1. Anasayfa
  2. Sağlık Rehberi

Uzmanından Genç Çiftlere Teklif: 2 yıl sonra çocuk sahibi olun

Uzmanından Genç Çiftlere Teklif: 2 yıl sonra çocuk sahibi olun
0

Aşkın insanlık tarihi kadar eski olduğunu bilinen bir gerçek. Prof. Dr. Öget Öktem Tanör, aşkın nörobiyolojik altyapısının araştırılmasının ise yeni olduğunu belirtti.

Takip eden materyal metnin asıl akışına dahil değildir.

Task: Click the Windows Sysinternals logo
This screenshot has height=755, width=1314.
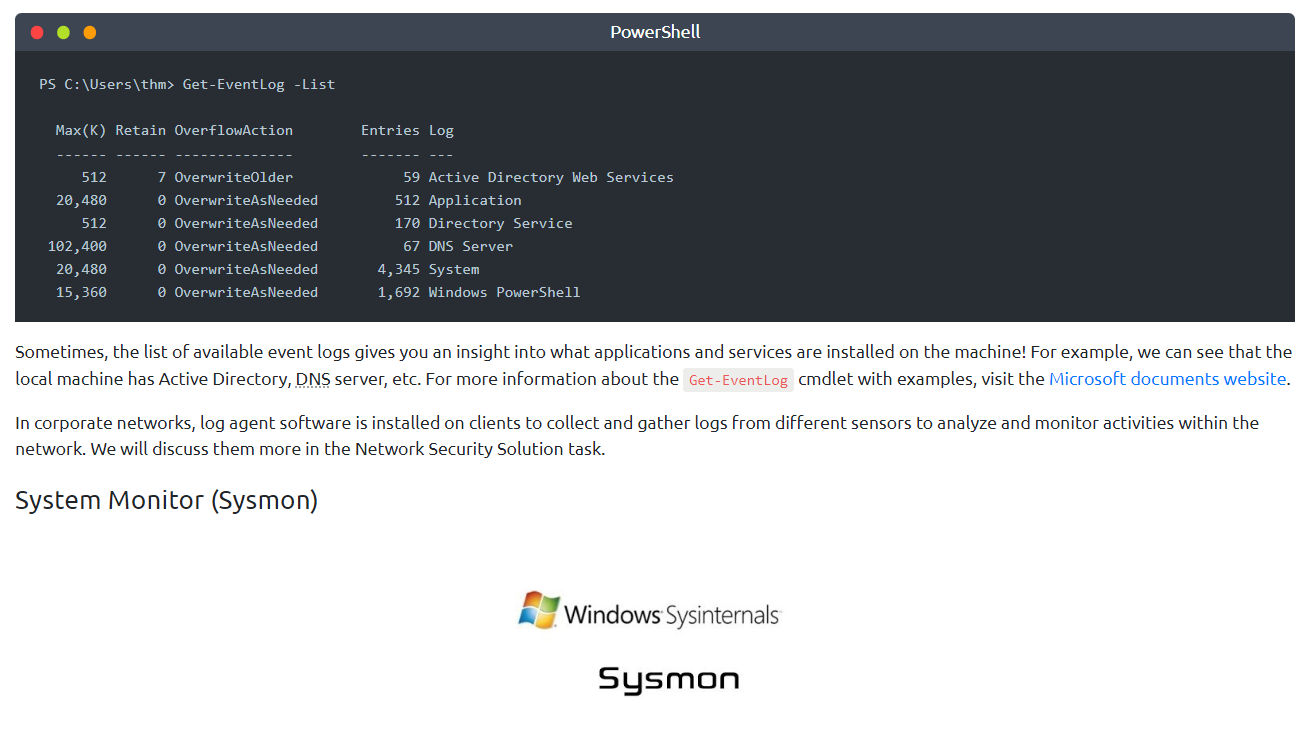Action: click(649, 611)

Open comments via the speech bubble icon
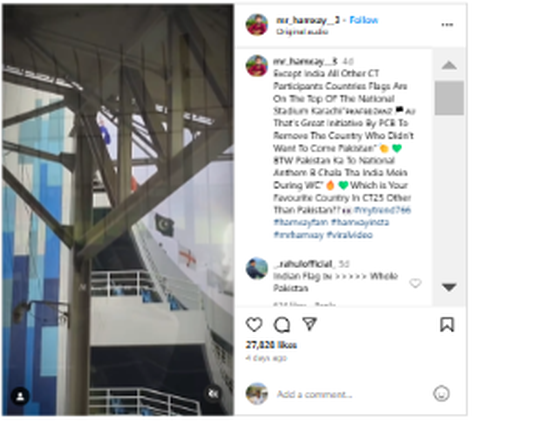282,324
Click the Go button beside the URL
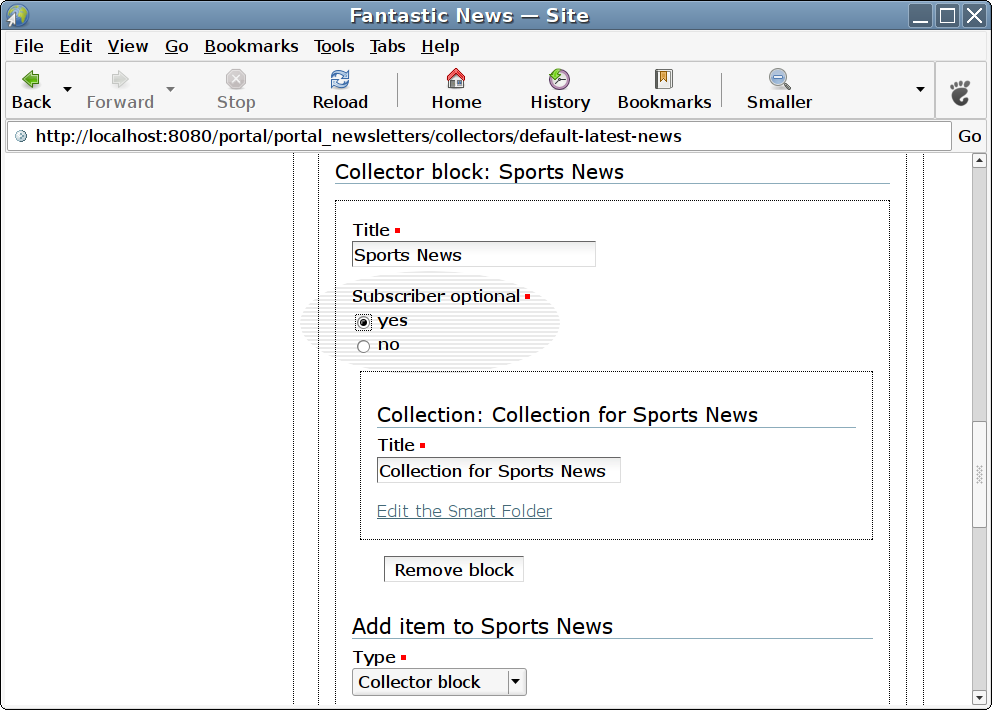Viewport: 992px width, 710px height. tap(970, 136)
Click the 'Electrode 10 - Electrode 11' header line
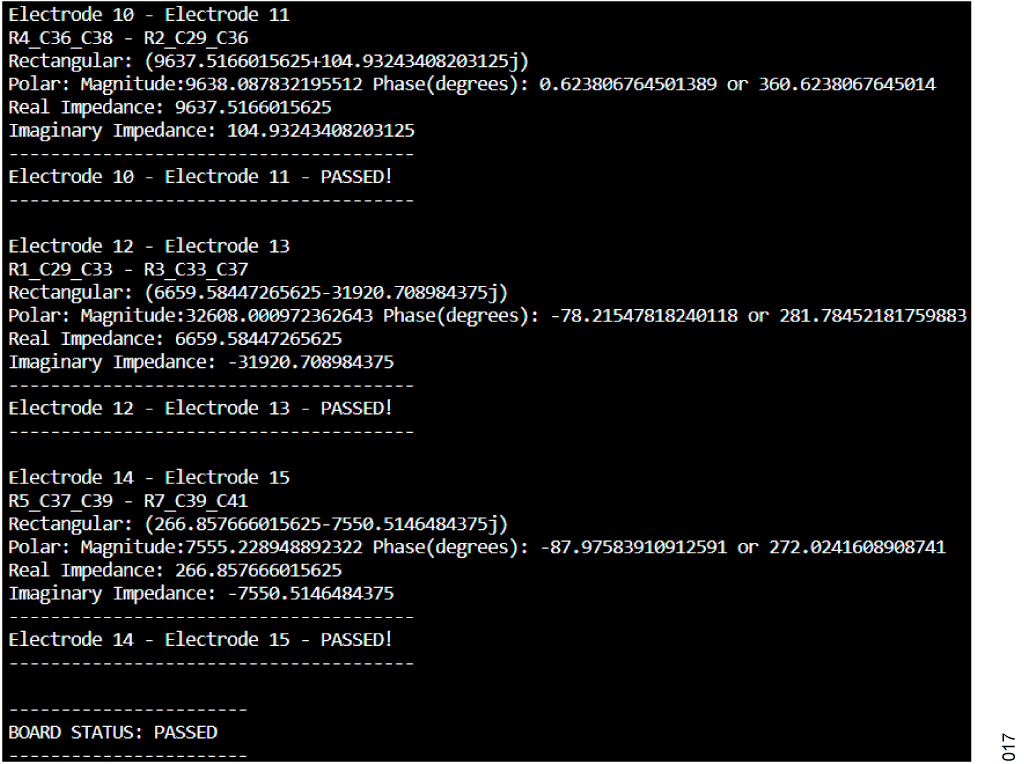1024x764 pixels. pyautogui.click(x=149, y=14)
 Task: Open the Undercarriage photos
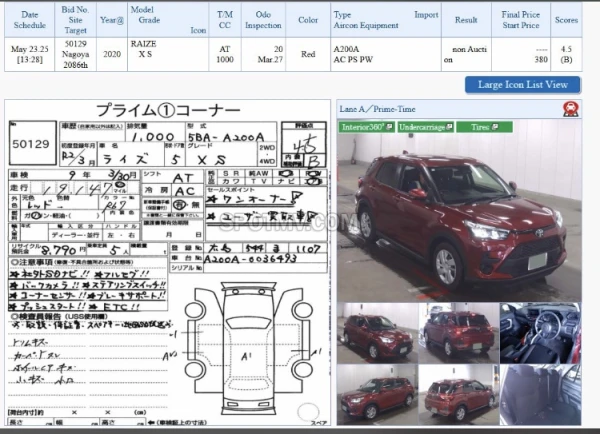point(425,127)
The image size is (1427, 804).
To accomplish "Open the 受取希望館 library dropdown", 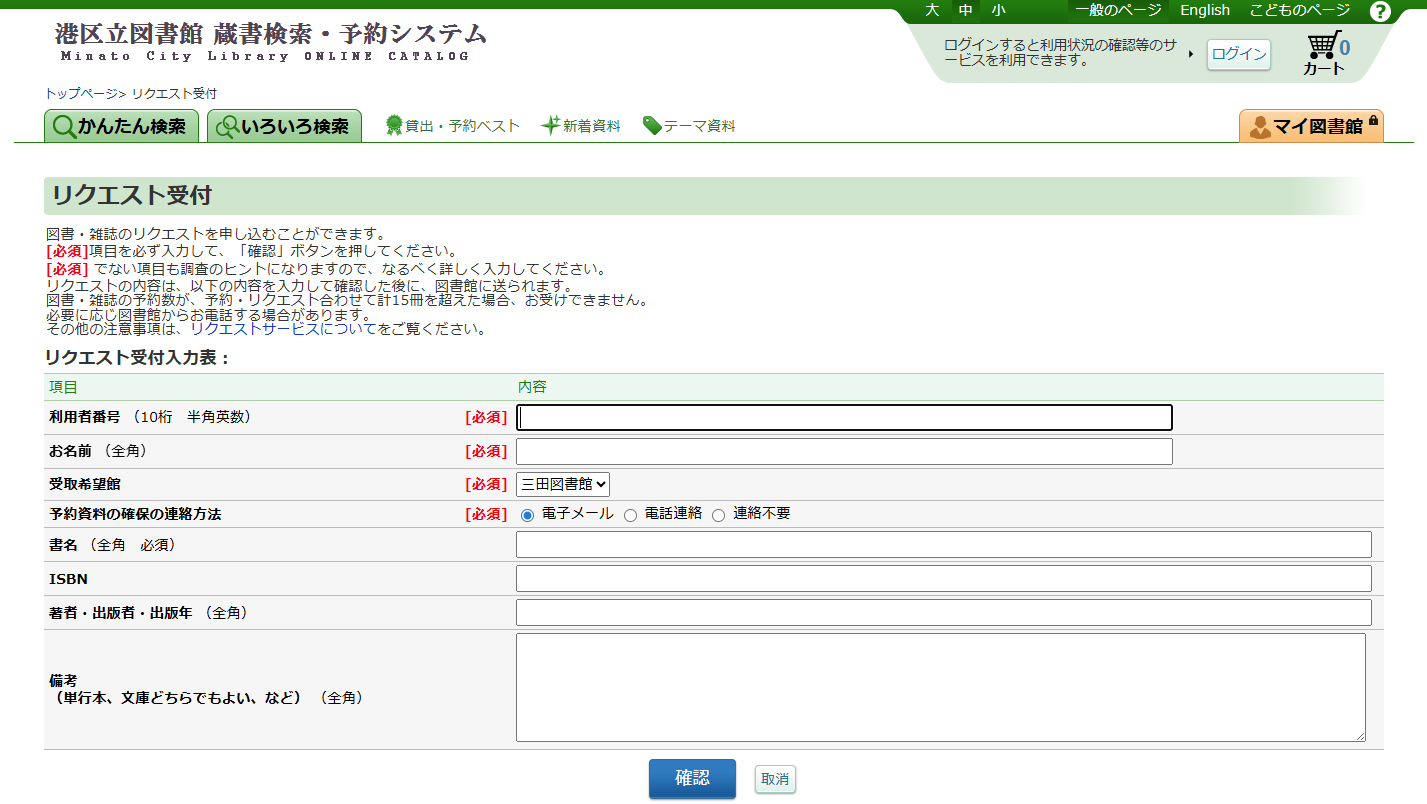I will pyautogui.click(x=561, y=484).
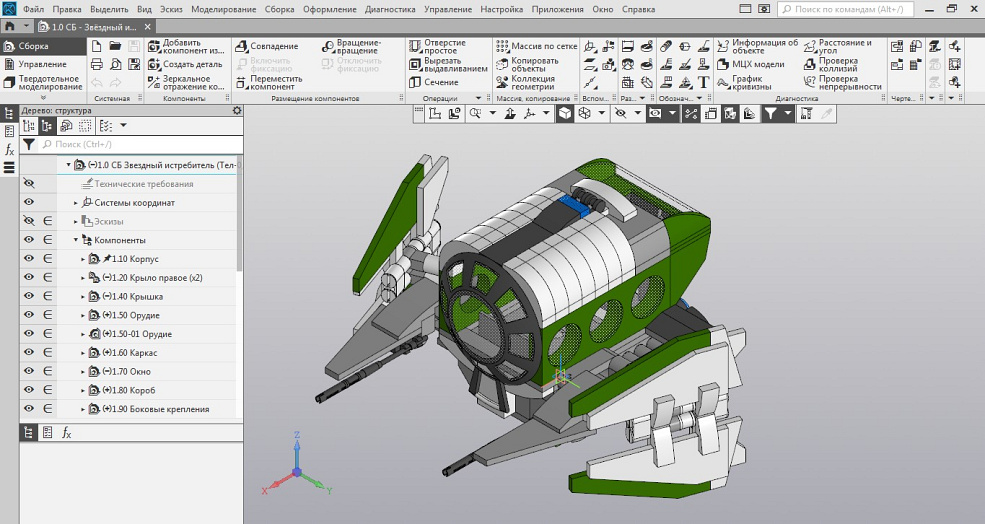Click the Section (Сечение) tool icon
Screen dimensions: 985x524
[414, 83]
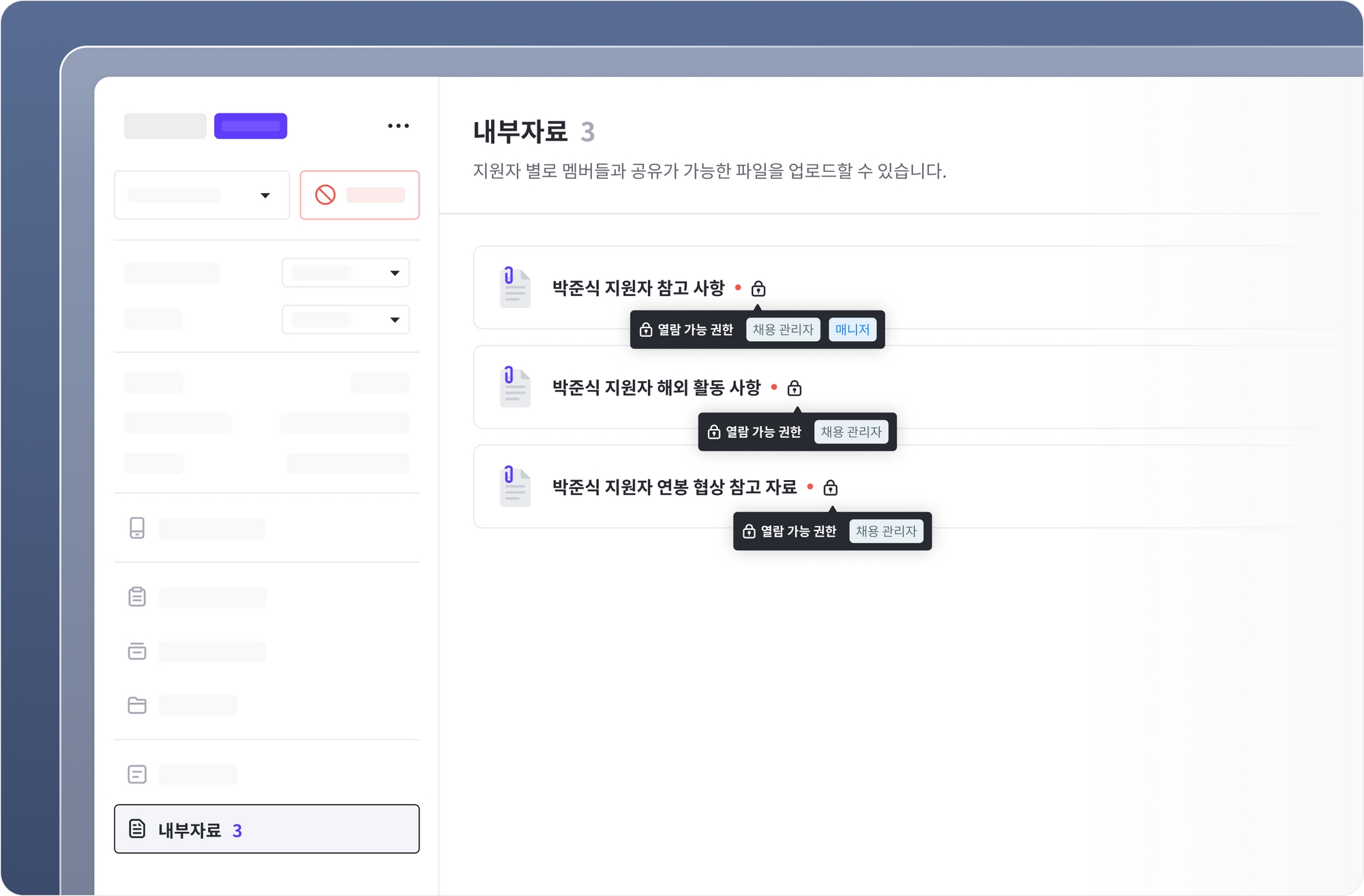Click lock icon beside 박준식 지원자 참고 사항
This screenshot has width=1364, height=896.
pyautogui.click(x=758, y=289)
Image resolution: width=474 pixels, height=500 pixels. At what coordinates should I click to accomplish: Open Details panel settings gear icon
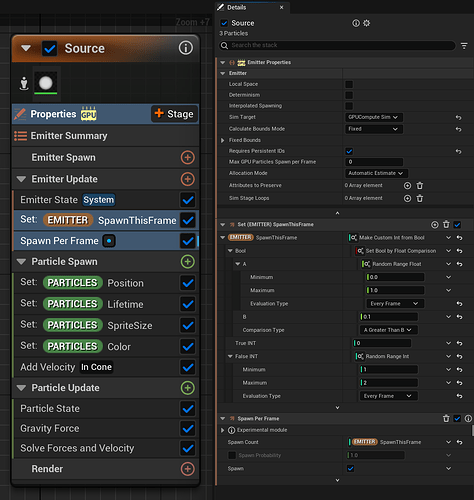(366, 23)
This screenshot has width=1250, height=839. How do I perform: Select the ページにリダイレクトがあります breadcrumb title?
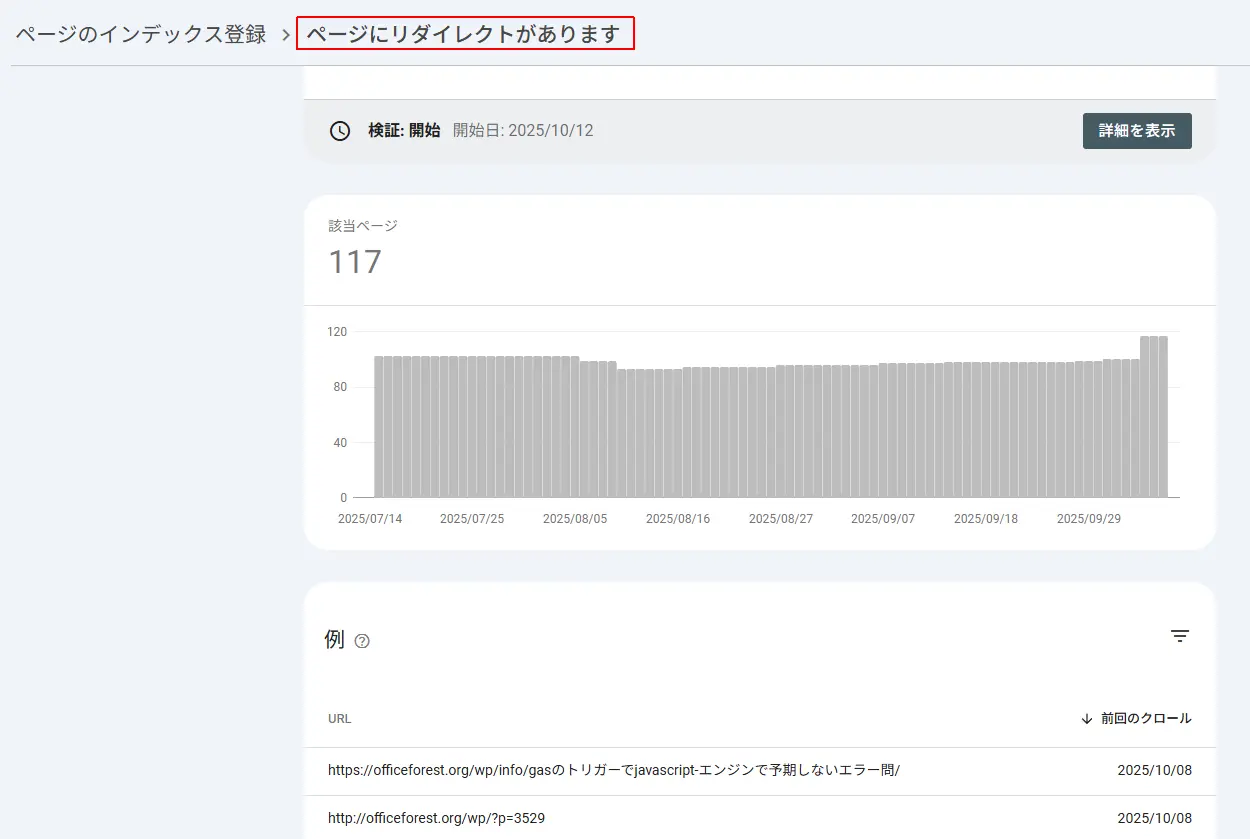coord(465,35)
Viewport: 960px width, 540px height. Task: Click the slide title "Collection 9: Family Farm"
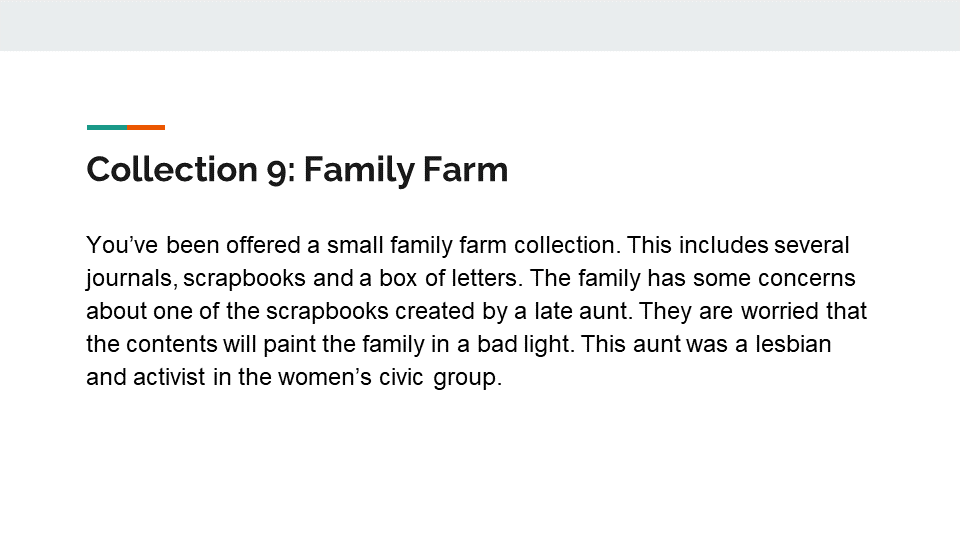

Teknolojinin gelişmesiyle fakat 2000’lerde araştırılmaya başlandığını kaydetti. İngiliz bilim insanı Semir Zeki ve grubunun aşkı, bilimsel olarak anlamaya yönelik yaptıkları araştırmalarda romantik aşkta da anne sevgisinde de beyinde ortak bölgelerin harekete geçtiğinin tespit edildiğini anlattı.  Prof. Dr. Öget Öktem Tanör, romantik
aşklarda yüksek seyreden gerilim hormanlarının, 2 yıl sonunda düşmeye başladığını belirterek, “Çocuk yapmak isteyenler için en doğru zaman bu dönemdir. Çünkü aşık çiftlerde 2 yıl boyunca stres hormonları çok yüksektir. Onların gözü birbirinden başkasını görmez gerçekten. O nedenle çocuk yetiştirmek için 2 yıl sonrayı öneriyoruz. Stres hormonları biraz düşsün ki gözleri çocuklarını görebilesin, bebeklerini yetiştirebilsinler” dedi.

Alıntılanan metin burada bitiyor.